您提到了 pandas,这是一种 pandas 方法:
import pandas as pd
# create sample data frame
data = [
(1, 2, 3),
(1, 4, 5),
(1, 6, 7),
(9, 10, 11),
(9, 12, 13),
]
df = pd.DataFrame(data, columns=('x', 'y', 'z'))
# keep rows with value in column 'x' appears at most 'ceiling' times
ceiling = 2
low_freq = df['x'].value_counts().loc[lambda x: x <= ceiling].index
# use boolean mask to find rows such that 'x' is in our low_freq list
mask = df['x'].isin(low_freq)
# print results
print(df[mask])
x y z
3 9 10 11
4 9 12 13
# use df[mask].to_csv(...) to write to csv file
更新:
这是一种“拆开”上述代码的方法。例如,low_freq 是什么?这让您可以看到转换中的每个步骤——因此您可以修改/扩展方法。
df['x']
df['x'].value_counts()
df['x'].value_counts().loc[lambda x: x <= ceiling]
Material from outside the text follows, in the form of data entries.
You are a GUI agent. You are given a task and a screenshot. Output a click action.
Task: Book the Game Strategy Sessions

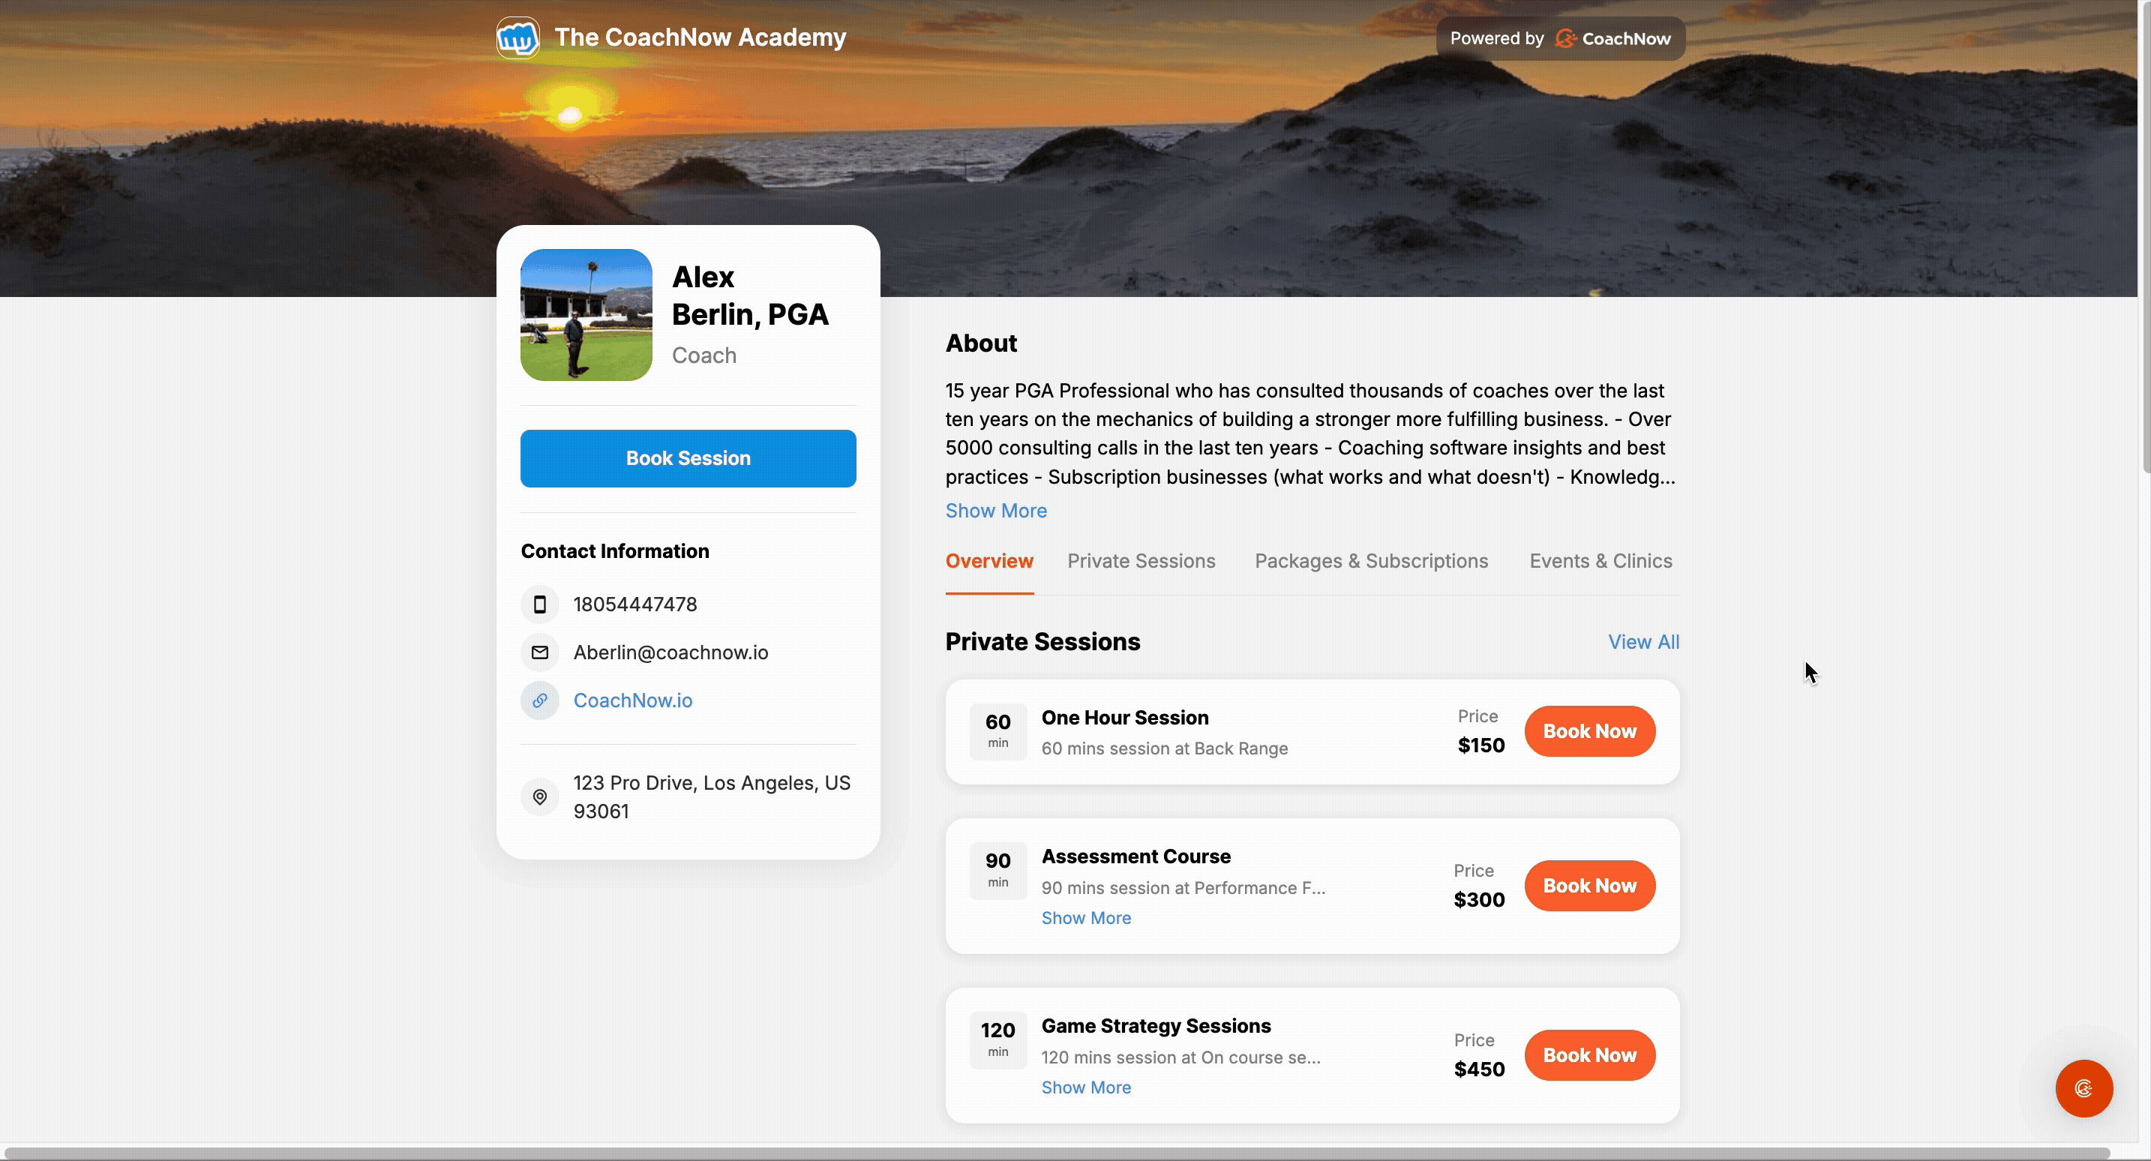pos(1589,1056)
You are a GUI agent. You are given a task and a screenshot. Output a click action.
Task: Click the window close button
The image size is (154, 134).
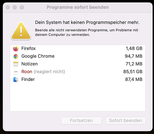pyautogui.click(x=8, y=8)
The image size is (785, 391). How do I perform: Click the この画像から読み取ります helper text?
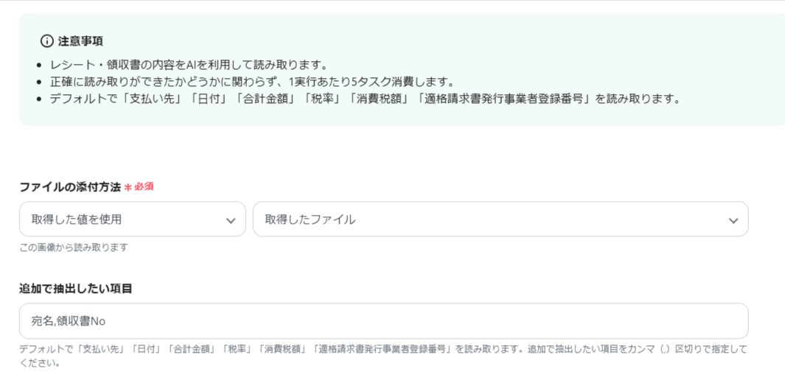[x=73, y=247]
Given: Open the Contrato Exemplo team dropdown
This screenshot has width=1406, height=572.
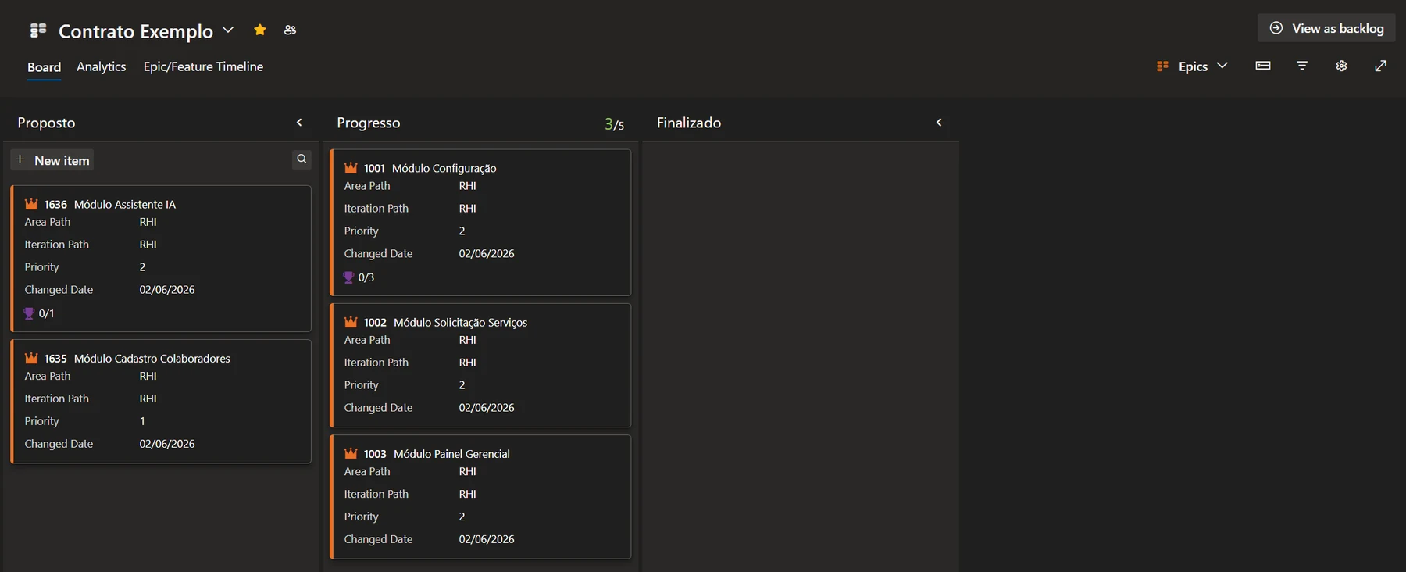Looking at the screenshot, I should tap(228, 30).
df['x'].value_counts().loc[lambda x: x <= ceiling].index
更新 2
显然过滤逻辑没有按预期工作。让我们尝试不同的方法:
import pandas as pd
# create sample data frame
data = [(0, 1, 2, ), (1, 1, 4, ), (2, 1, 6, ),
(3, 9, 10,), (4, 9, 12,), (5, 7, 21,)]
df = (pd.DataFrame(data, columns=('pos_id', 'device_id', 'base_mac'))
.set_index('pos_id'))
现在使用groupby() 计算每个device_id 的出现次数。此计数进入一个新列。
df['dev_id_count'] = (df.groupby('device_id')['device_id']
.transform('count'))
print(df)
device_id base_mac dev_id_count
pos_id
0 1 2 3
1 1 4 3
2 1 6 3
3 9 10 2
4 9 12 2
5 7 21 1
最后一步是根据这个新列进行过滤:
mask = df['dev_id_count'] <= 2
print(df[mask])
# output not shown, to save space